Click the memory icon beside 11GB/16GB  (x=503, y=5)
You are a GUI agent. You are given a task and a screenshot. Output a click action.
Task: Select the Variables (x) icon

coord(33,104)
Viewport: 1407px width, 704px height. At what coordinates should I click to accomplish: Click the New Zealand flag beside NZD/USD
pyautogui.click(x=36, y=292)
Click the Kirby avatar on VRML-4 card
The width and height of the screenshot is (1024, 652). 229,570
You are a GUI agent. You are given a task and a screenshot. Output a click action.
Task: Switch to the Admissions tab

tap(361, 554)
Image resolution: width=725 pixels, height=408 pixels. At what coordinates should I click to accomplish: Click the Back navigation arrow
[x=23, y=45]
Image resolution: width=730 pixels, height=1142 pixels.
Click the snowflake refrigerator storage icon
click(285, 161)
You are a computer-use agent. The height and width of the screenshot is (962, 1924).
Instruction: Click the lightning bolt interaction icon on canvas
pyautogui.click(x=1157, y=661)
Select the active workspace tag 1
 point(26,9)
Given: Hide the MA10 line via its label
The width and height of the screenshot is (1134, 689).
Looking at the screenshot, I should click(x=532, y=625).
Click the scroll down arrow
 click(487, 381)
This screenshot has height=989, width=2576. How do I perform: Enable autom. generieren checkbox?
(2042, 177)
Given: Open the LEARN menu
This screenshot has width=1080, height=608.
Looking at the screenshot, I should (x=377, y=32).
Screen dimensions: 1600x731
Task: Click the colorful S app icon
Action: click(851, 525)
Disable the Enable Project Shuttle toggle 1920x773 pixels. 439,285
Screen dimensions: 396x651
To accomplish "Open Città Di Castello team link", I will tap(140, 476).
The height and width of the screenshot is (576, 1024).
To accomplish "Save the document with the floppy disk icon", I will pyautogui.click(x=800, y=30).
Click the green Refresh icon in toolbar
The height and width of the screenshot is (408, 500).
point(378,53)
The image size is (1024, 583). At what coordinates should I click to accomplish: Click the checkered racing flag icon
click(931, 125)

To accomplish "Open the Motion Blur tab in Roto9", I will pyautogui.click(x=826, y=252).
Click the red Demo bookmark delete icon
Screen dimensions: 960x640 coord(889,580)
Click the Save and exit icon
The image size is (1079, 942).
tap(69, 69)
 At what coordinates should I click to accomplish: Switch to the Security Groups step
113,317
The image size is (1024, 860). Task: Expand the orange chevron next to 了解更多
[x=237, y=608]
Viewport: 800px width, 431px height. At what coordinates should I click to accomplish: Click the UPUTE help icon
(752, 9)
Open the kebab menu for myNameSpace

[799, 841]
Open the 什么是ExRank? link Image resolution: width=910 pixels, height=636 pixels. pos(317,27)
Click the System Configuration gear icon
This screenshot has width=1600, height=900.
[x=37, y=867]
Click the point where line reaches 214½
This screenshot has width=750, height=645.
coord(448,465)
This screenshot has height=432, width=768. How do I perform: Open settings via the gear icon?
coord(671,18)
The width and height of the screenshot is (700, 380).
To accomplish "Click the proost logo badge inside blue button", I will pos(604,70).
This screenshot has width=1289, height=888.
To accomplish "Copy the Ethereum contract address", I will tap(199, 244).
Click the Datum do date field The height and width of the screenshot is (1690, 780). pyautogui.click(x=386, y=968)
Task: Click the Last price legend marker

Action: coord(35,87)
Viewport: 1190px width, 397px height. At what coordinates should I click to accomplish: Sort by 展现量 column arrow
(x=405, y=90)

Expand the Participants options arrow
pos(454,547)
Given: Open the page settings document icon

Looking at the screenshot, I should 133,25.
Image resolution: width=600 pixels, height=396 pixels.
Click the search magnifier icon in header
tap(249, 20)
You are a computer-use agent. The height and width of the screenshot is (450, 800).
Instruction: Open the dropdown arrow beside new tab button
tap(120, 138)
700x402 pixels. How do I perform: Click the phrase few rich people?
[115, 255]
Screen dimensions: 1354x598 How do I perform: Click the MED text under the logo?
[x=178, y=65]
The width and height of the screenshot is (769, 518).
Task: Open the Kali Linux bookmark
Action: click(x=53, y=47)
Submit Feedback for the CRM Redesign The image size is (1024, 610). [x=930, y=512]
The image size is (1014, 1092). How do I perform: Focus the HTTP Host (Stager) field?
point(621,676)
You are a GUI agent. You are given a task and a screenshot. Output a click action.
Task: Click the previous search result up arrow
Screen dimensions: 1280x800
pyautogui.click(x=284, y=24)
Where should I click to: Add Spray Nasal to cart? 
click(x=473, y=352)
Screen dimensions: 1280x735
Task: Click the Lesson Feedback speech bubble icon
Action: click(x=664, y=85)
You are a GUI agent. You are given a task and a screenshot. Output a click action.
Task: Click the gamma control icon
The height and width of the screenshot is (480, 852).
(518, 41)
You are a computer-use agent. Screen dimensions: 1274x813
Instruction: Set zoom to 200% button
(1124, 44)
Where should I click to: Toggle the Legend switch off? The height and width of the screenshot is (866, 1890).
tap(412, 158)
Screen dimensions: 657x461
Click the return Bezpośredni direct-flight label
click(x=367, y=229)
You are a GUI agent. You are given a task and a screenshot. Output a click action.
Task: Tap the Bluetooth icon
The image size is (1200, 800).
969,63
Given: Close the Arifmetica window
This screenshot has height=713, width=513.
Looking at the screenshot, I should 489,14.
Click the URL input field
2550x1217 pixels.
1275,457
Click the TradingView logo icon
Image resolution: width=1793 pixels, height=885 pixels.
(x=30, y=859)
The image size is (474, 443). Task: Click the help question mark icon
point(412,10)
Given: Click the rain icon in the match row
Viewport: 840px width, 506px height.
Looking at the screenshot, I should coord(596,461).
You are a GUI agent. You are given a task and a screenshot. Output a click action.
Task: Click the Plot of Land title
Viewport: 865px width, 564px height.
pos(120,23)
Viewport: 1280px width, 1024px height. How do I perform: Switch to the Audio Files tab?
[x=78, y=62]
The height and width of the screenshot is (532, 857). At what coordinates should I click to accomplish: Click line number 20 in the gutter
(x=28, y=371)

──────────────────────────────

*Task description*. Repeat the entries above verbatim, but only from the line that has "Open the kebab menu for myNameSpace" down to the line that has "Click the point where line reaches 214½", inclusive.

*Answer below*.
Open the kebab menu for myNameSpace

[799, 841]
Open the 什么是ExRank? link Image resolution: width=910 pixels, height=636 pixels. pos(317,27)
Click the System Configuration gear icon
This screenshot has width=1600, height=900.
[x=37, y=867]
Click the point where line reaches 214½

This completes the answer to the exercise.